# The Blizzard made my decision



## bassettKing (Jan 27, 2016)

Hello everyone. 

After spending 16 hours with a snowblower clearing my driveway and other neighbors on the block, mother nature made the decision for me and I went and purchased a Western Pro Plus 8'. It is a really nice plow (At least to me since I am a noob). This is my first plow and I got to try it out tonight. One thing I noticed when plowing was that the truck was some-what difficult to make sharper turns with. The roads were clear and wet and I had it in 4x4. Will that difficulty go away when there is actually snow on the ground? 

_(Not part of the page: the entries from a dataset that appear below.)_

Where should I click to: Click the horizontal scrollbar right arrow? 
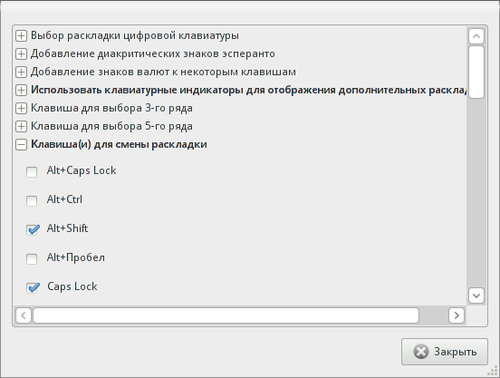[456, 315]
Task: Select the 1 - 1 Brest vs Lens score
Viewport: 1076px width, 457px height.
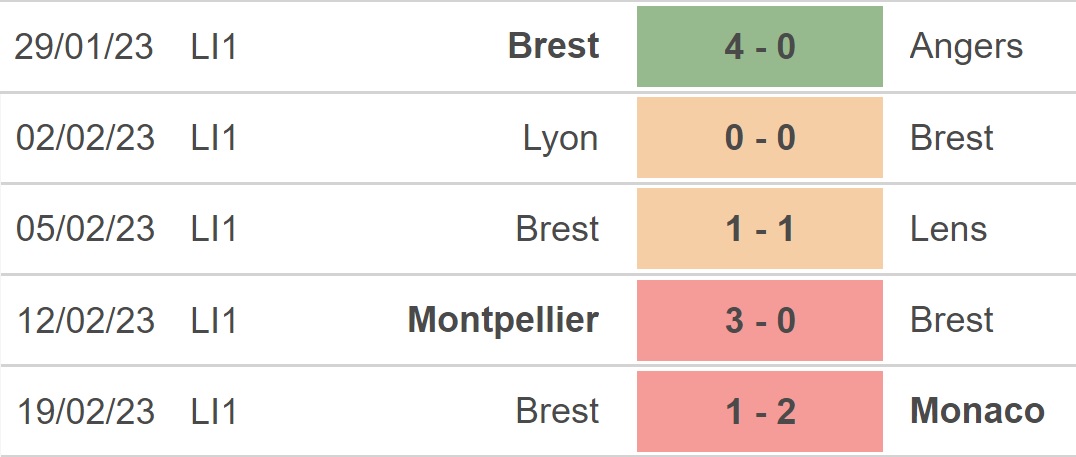Action: (x=760, y=228)
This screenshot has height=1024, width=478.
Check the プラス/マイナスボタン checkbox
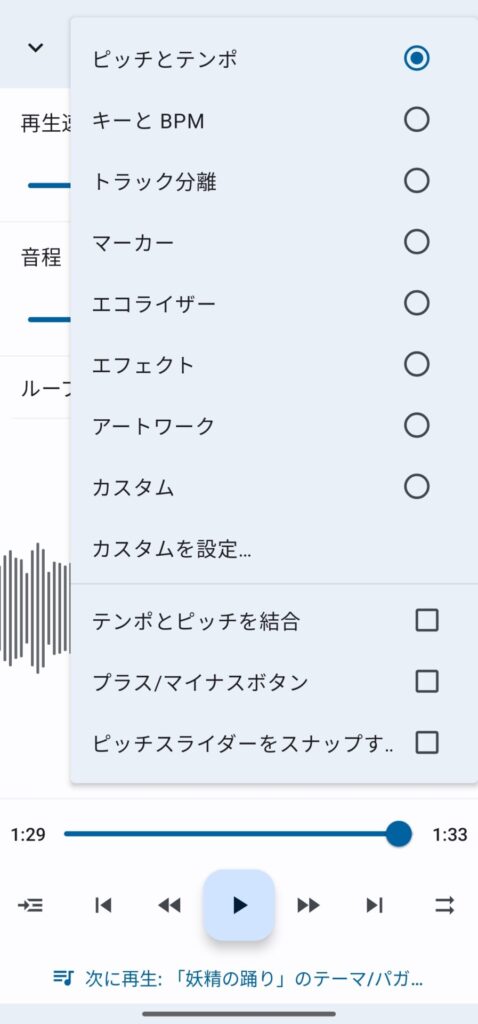[426, 681]
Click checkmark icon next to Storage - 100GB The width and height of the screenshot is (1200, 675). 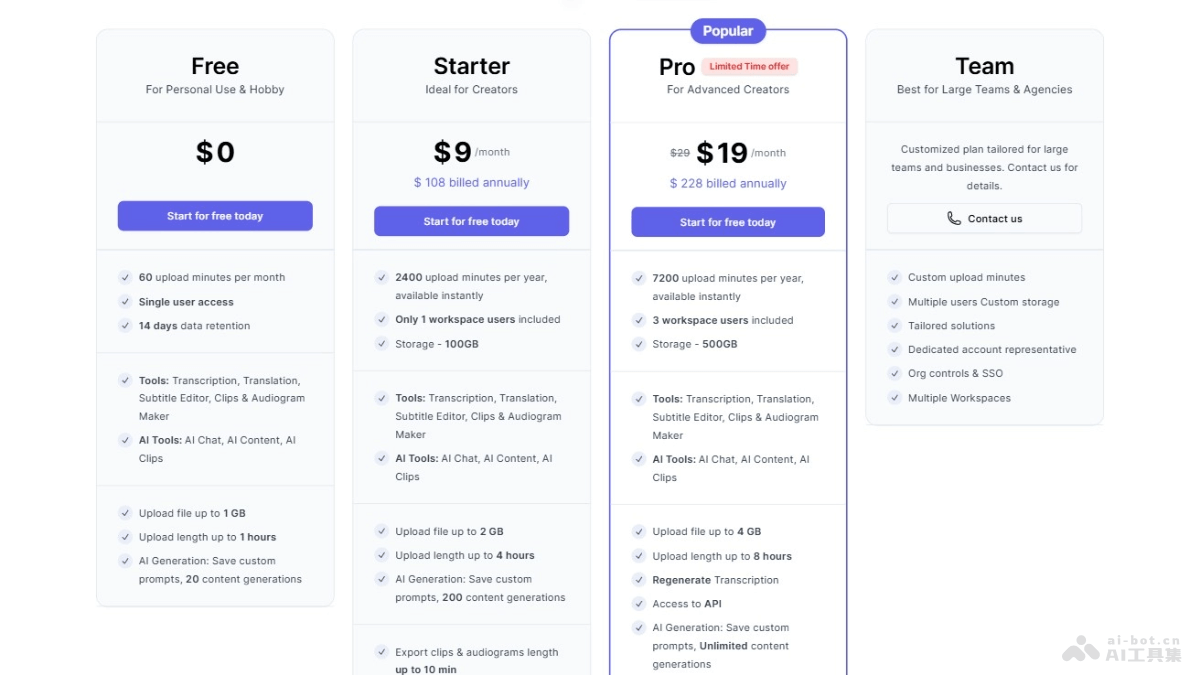[x=382, y=344]
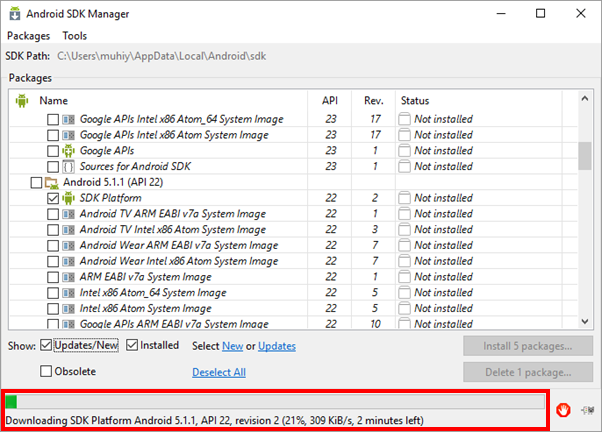Uncheck the SDK Platform API 22 checkbox

(x=53, y=198)
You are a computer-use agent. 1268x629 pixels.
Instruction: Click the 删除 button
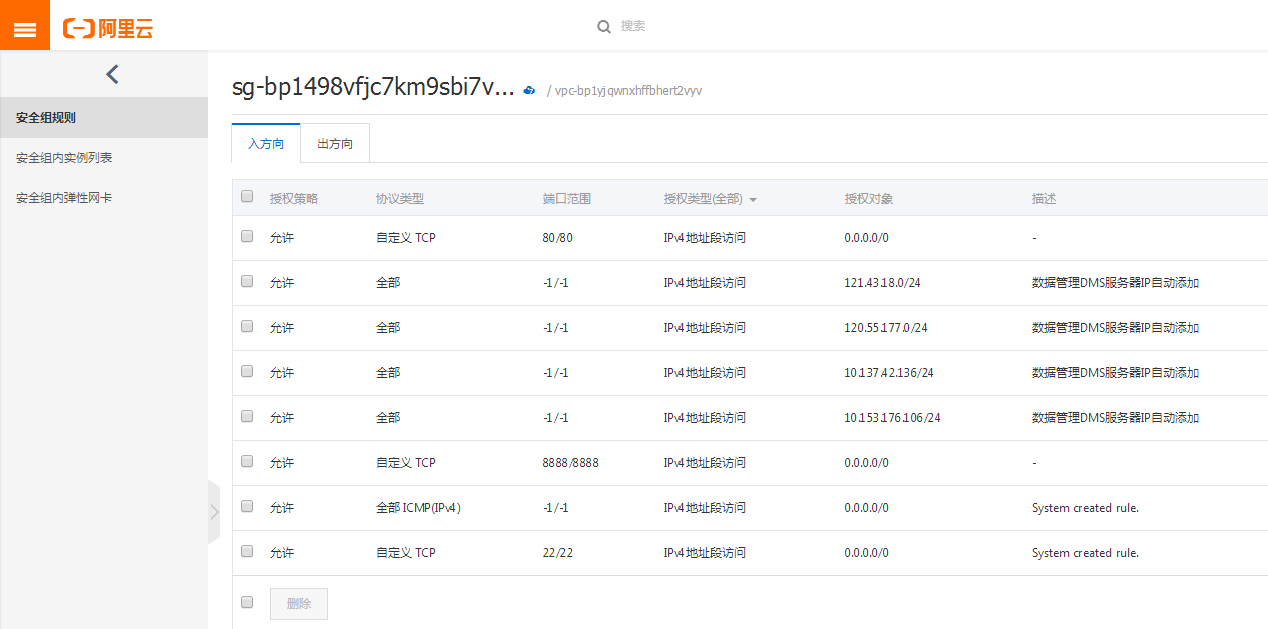[x=298, y=604]
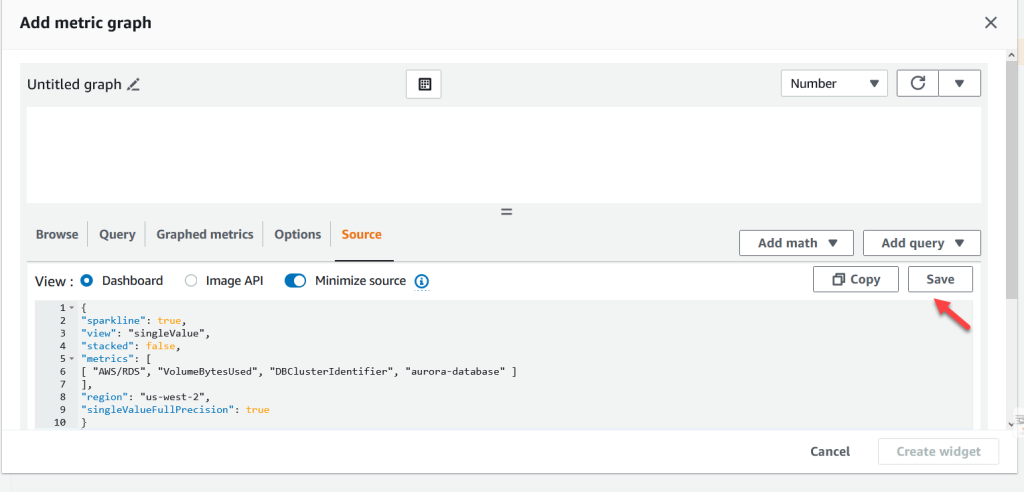Refresh the graph with the refresh icon

click(917, 84)
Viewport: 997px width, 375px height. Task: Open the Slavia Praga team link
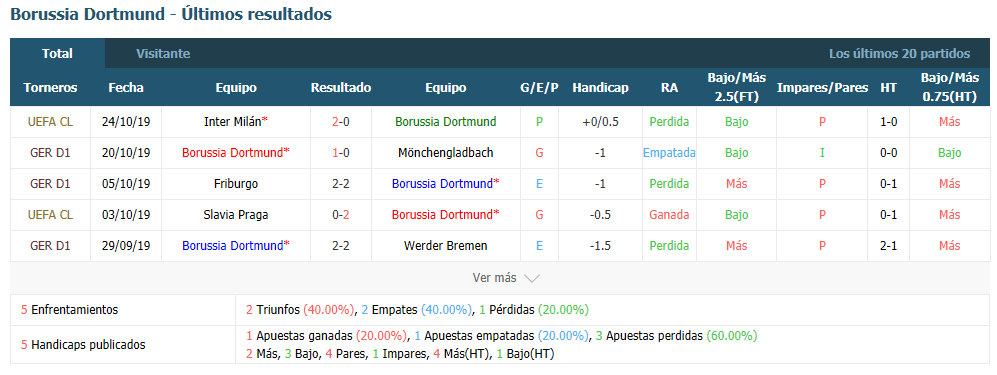pyautogui.click(x=236, y=215)
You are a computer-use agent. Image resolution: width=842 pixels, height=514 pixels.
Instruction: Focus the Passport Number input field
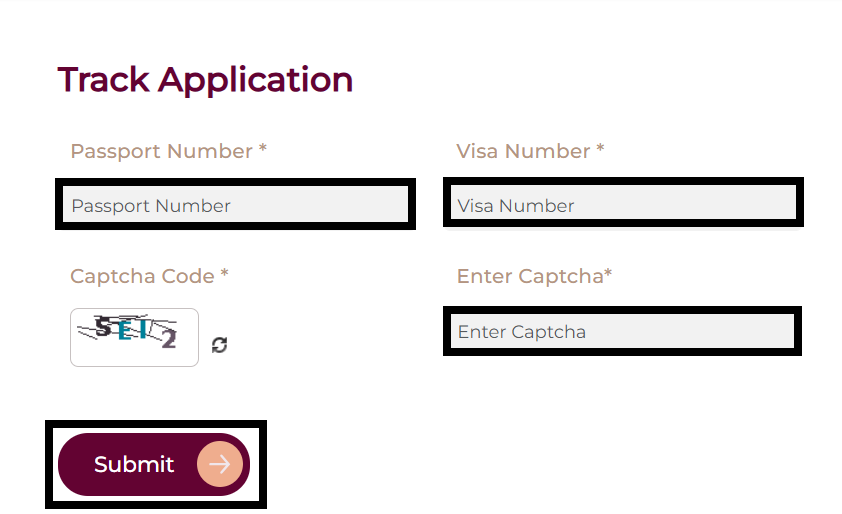tap(235, 205)
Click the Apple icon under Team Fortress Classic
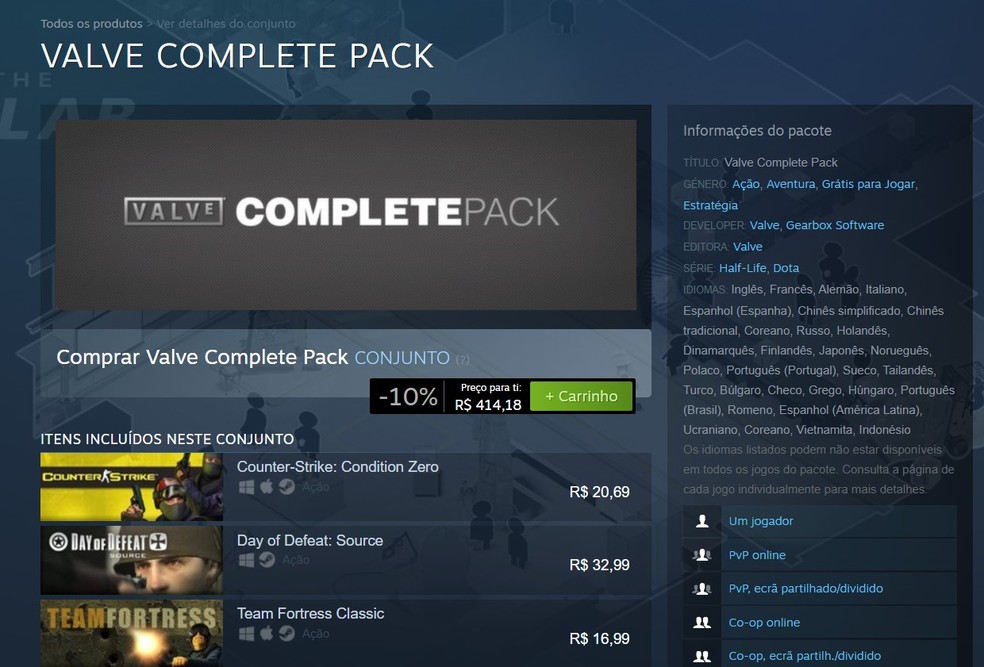This screenshot has width=984, height=667. pyautogui.click(x=267, y=633)
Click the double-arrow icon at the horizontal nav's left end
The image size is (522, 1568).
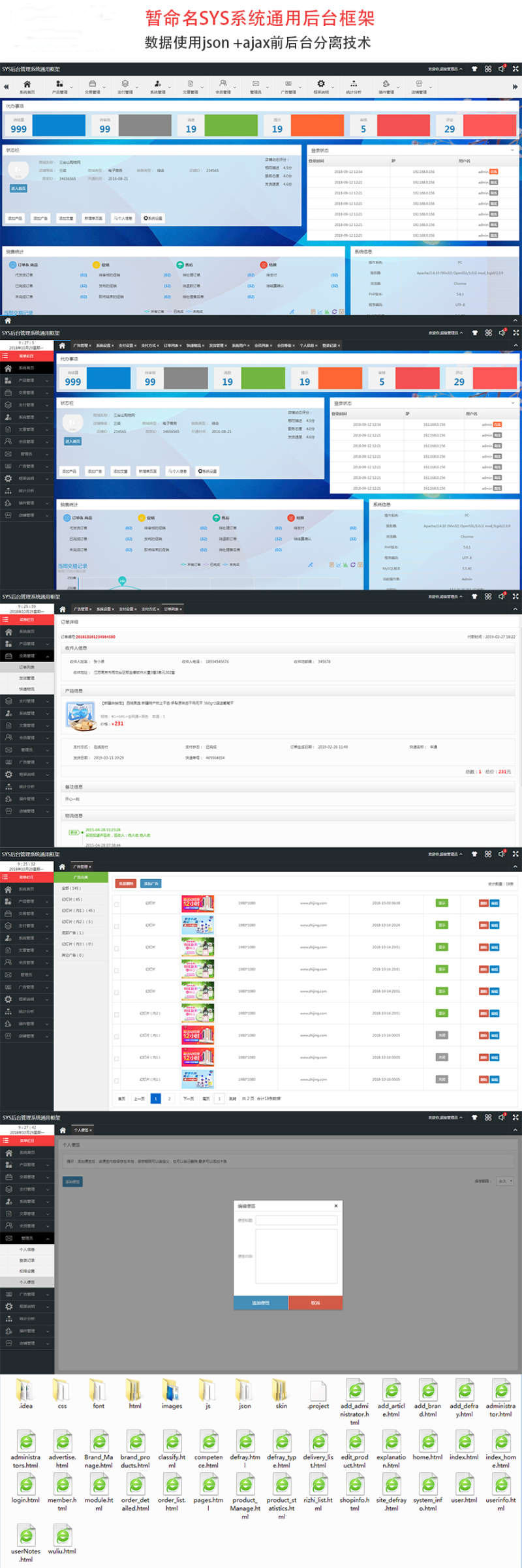6,87
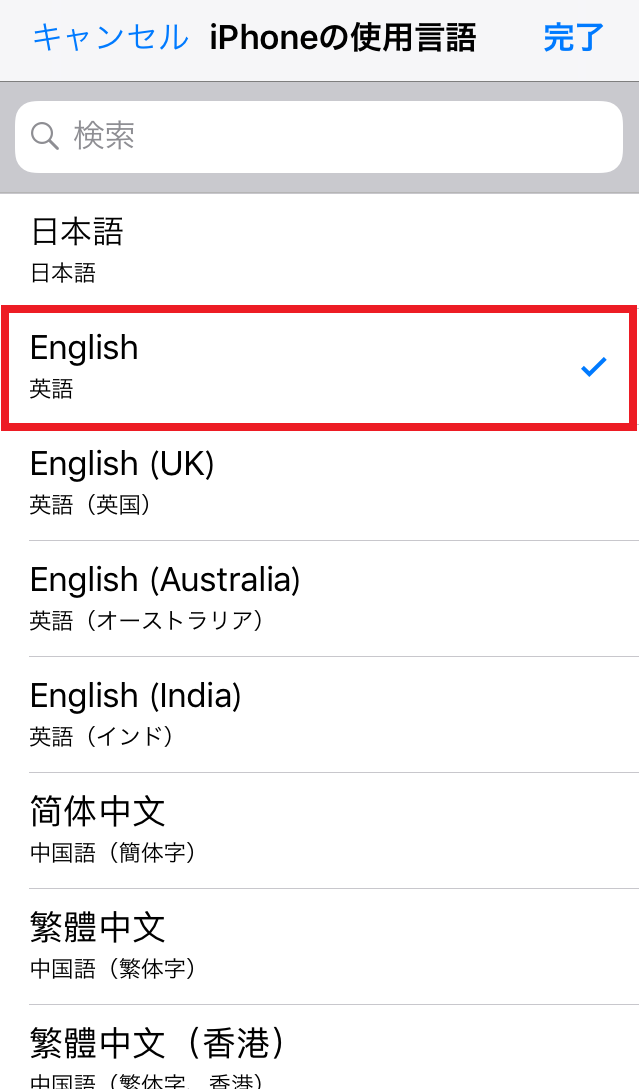Pick English (India) language entry

click(x=320, y=715)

My Truck is a Ford F-250 with the 6.2L Gas. Truck handled fine when I was bringing it home from the dealer. Just wanted to make sure the difficulty was normal. For now, I am only looking at doing residential but, may think about commercial next season. 

Thanks for any help and tips.

Regards


----------



## bmc1025 (Jun 10, 2009)

I would suggest you run in 2wd unless there is snow on the ground especially with the plow attached. Make sure you also have some sort of ballast weight in the bed, 500 Lbs or so is a good starting point.


----------



## JoeG3 (Oct 21, 2014)

4wd limits the turning radius of the truck. If you need to make sharp turns you should plan to be in 2wd or swing wide.


----------



## WIPensFan (Jan 31, 2009)

To answer the question...Yes, the difficulty will go away with snow on the ground.


----------



## grandview (Oct 9, 2005)

No pixs means no plow.


----------



## dieselss (Jan 3, 2008)

grandview;2104292 said:


> No pixs means no plow.


Exactly.......


----------



## allagashpm (Sep 29, 2012)

Why did you have it in 4x4 if the roads were clear and wet?


----------



## Philbilly2 (Aug 25, 2007)

Every post here has a valid point!


----------



## bassettKing (Jan 27, 2016)

bmc1025;2104243 said:


> I would suggest you run in 2wd unless there is snow on the ground especially with the plow attached. Make sure you also have some sort of ballast weight in the bed, 500 Lbs or so is a good starting point.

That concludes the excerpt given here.